Ada 3 jenis kasus Difteri, yaitu kasus konfirmasi Difteri, kasus carrier Difteri, dan
kasus kontak Difteri :
Kasus konfirmasi Difteri adalah orang dengan gejala klinis Difteri dan hasil
laboratorium apus tenggoroknya menunjukkan hasil positif
Corynebacterium diphtheriae.
Kasus carrier Difteri adalah kontak kasus yang tidak menunjukkan gejala
Difteri, tetapi hasil pemeriksaan laboratorium menunjukkan positif untuk
Corynebacterium diphtheriae. Carrier kronis dapat menularkan penyakit
sampai 6 bulan. Kasus carrier harus mendapat pengobatan antibiotika
sampai hasil laboratoriumnya menunjukkan negatif.
Kasus kontak Difteri adalah orang serumah dengan kasus Difteri;
tetangga; teman bermain; teman sekolah – termasuk guru; teman kerja
yang kontak erat dan kemungkinan terpapar percikan ludah kasus Difteri.
Kasus kontak harus diberikan antibiotika untuk mencegah Difteri dan
dilakukan pengamatan selama 7 hari.
Difteri dapat menyerang orang yang tidak mempunyai kekebalan terutama anak,
Akan tetapi dapat juga menyerang orang dewasa yang belum pernah mendapat
imunisasi Difteri atau telah mendapat imunisasi Difteri tetapi tidak lengkap.
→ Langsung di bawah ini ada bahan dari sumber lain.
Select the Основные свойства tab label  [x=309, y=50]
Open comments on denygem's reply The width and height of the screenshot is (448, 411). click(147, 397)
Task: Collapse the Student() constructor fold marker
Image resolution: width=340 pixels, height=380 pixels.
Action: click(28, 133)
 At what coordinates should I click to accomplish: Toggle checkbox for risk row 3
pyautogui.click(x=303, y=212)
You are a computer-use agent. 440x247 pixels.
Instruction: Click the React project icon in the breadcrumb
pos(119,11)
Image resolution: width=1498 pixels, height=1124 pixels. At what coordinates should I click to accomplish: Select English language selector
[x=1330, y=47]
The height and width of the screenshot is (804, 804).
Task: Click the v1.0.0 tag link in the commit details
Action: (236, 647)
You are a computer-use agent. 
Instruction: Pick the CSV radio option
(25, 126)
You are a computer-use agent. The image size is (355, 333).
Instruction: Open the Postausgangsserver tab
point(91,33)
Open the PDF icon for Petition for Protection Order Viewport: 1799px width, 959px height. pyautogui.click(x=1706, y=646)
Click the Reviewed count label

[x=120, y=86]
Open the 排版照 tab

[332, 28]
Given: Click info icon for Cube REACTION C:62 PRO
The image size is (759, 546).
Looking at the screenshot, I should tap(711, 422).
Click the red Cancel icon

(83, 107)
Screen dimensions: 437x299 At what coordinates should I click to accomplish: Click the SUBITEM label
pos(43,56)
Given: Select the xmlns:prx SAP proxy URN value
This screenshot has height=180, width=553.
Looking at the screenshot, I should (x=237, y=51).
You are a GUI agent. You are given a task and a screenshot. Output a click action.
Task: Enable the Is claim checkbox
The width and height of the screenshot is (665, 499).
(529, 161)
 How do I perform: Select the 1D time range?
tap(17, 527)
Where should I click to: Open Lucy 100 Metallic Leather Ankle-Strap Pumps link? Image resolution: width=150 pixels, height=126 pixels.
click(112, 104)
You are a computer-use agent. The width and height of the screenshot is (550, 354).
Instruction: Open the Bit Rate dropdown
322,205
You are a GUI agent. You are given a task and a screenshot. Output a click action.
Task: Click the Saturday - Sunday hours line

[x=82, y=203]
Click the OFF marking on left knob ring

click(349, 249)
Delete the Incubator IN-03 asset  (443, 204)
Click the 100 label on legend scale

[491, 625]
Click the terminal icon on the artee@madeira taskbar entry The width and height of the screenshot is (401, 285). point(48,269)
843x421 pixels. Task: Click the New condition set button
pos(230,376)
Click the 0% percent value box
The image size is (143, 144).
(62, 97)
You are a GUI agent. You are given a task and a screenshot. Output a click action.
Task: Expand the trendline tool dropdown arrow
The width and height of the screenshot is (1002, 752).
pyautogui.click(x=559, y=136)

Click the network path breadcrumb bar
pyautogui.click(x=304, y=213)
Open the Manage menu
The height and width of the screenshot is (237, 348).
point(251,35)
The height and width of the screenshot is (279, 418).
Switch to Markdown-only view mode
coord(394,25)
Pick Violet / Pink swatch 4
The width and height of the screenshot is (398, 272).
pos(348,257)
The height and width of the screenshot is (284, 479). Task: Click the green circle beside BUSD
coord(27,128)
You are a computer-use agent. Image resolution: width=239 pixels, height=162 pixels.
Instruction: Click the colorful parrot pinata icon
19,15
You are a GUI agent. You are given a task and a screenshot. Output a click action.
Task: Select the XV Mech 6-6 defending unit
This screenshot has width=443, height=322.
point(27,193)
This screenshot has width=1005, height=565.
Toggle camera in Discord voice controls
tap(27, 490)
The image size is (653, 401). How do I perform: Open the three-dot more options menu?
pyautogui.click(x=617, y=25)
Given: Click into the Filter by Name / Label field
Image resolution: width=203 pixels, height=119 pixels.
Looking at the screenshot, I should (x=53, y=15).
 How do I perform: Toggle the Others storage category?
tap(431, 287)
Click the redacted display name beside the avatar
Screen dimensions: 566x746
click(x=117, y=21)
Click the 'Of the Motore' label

Masa inkubasi Difteri adalah 2 – 5 hari dengan masa penularan beragam. Dapat
selama 2 minggu, kurang dari 2 minggu, atau lebih dari 4 minggu. Penularan
terjadi melalui droplet infection (percikan ludah) dari kasus Difteri atau carrier.
Terapi antibiotik yang efektif dapat mengurangi penularan.
2
Difteri merupakan penyakit serius dengan angka kematian rata-rata 5 – 10 %
pada anak usia kurang 5 tahun. Artinya dari setiap 100 anak yang sakit
Difteri,sekitar 5 sampai 10 orang di antaranya dapat meninggal dunia. Pada
orang dewasa di atas 40 tahun, angka kematian mencapai 20 %.
3
Memberikan obat profilaksis pada kasus kontak Difteri dan kasus carrier
Difteri. Obat harus diminum sampai habis. Untuk memastikan obat diminum
sampai habis, perlu menunjuk pemantau minum obat yang berasal dari tokoh
masyarakat.
Meningkatkan cakupan imunisasi, termasuk imunisasi Difteri, secara merata
di seluruh wilayah kerja Dinas Kabupaten/ Kota dengan target >90%.
Memantau secara berkala kualitas vaksin dan rantai dingin sesuai dengan
Standard Operating Procedure Program imunisasi;
Melakukan sosialisasi kepada seluruh masyarakat tentang penyakit Difteri
dan cara pencegahannya, serta mengenai pentingnya imunisasi agar
masyarakat paham dan tidak menolak imunisasi.